** Document section follows **
Disclaimer: I’m not an expert in this field. I just want to share my experiences with logs, you are welcome to give some feedback on my method.
I like logs, I hate logs. I like analyzing them but I don’t like dealing with backups and everything.
I have small sized projects like isimibul (job search engine for Turkey), Football Video Highlights. They have 3k-4k page views (API hits) per day. I would like to analyze some usage statistics like how many msecs it takes to handle a request or which job term is searched the most.
** End of Document section **
#### Exercise tasks:
1 > Do the following statements agree with the post about logs? Answer yes or no for each, quoting the deciding words of the post: (a) the writer claims to be an expert in the field; (b) the writer's projects receive 3k-4k page views per day; (c) the writer enjoys dealing with backups.
2 > Carry on the post about logs from the end of its last sentence.
The listing after this point is not needed.
** Exercise data follows **
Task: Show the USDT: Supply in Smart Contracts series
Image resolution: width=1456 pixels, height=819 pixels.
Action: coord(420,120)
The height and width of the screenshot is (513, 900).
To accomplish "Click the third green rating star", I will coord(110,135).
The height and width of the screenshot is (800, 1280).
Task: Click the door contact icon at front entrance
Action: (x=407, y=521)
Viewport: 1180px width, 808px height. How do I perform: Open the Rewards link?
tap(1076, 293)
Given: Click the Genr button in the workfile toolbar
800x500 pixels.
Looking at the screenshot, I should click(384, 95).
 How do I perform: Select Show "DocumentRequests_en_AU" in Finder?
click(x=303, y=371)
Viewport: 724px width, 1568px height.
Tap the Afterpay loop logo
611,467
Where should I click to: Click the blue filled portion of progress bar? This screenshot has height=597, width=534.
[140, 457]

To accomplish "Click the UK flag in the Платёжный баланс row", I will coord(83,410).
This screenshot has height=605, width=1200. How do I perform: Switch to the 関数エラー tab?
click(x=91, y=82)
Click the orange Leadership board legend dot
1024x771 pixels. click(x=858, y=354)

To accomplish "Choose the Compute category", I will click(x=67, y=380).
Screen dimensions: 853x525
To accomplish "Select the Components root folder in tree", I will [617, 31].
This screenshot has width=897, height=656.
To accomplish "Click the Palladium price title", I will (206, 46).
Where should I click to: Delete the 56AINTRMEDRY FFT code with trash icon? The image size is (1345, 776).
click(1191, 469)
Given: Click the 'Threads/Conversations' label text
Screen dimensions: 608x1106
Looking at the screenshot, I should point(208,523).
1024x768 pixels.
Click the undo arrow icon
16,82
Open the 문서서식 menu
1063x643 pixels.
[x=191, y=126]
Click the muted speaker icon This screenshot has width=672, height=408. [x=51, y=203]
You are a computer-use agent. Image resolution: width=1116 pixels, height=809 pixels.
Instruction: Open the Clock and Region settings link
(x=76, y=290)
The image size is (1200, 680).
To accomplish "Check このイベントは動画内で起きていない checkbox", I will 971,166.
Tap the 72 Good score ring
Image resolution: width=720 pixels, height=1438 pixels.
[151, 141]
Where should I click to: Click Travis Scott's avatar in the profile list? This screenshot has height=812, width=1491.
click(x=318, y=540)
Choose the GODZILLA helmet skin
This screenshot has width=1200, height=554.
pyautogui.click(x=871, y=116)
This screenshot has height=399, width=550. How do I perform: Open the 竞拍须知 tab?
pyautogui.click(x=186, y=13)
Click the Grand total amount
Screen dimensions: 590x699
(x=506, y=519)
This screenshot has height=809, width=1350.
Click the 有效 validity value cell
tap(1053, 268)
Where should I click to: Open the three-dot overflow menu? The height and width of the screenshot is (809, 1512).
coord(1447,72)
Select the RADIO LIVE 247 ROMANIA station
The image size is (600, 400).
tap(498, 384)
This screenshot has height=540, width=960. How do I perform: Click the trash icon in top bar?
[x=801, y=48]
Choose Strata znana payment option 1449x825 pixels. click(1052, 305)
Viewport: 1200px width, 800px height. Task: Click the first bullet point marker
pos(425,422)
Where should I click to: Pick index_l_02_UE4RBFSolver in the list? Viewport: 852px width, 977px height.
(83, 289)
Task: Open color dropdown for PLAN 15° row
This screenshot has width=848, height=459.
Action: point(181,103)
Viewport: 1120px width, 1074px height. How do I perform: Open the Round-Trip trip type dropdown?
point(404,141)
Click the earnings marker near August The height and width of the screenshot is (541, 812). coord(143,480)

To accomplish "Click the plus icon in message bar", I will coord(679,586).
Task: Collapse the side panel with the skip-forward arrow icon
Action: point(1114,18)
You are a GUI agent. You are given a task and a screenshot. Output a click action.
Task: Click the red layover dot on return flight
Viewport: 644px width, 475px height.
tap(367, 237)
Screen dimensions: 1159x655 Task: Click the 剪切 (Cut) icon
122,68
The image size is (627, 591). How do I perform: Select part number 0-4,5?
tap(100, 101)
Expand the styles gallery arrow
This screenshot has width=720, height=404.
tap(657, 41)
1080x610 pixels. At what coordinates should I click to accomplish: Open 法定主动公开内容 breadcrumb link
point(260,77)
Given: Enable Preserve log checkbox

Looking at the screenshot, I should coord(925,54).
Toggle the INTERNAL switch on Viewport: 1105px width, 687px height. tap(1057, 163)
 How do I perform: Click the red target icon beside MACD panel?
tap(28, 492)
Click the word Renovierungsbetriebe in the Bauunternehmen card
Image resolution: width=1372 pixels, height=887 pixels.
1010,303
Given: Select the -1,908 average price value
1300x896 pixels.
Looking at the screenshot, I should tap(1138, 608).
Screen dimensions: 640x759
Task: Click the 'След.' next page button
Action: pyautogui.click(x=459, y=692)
** End of Exercise data **
#### Written responses:
1 >
(a) No: "I’m not an expert in this field."
(b) Yes: "They have 3k-4k page views (API hits) per day."
(c) No: "I don’t like dealing with backups and everything."

2 >
At first I was using txt files to keep the logs. After some point it became real pain and I need some structured data. I started to log into sqlite in the server machine. However, that small sqlite file started to become something giant. As far as I observed (I might be wrong), dealing with big sqlite files increased the RAM usage of the server. So periodically I needed to back up and clean the logs (rm -rf is our friend). This system pushed me to find something more streamlined. I saw people who log to json files, I was about to use logstash which looks awesome (I don’t want to set up another server for logging). I stumbled upon blazedb which is like nosql sqlite:P Before starting to use it, I saw a repo in github which occupies Google Drive’s spreadsheets as database which is butterdb described below. I quickly played with it. It was ok for a fun project. However it was missing a couple features like batch inserting for my needs.
According to the spreadsheet data storing method, Each spreadsheet is like a database, each worksheet is like a table, columns are like a relational db columns and rows are like records.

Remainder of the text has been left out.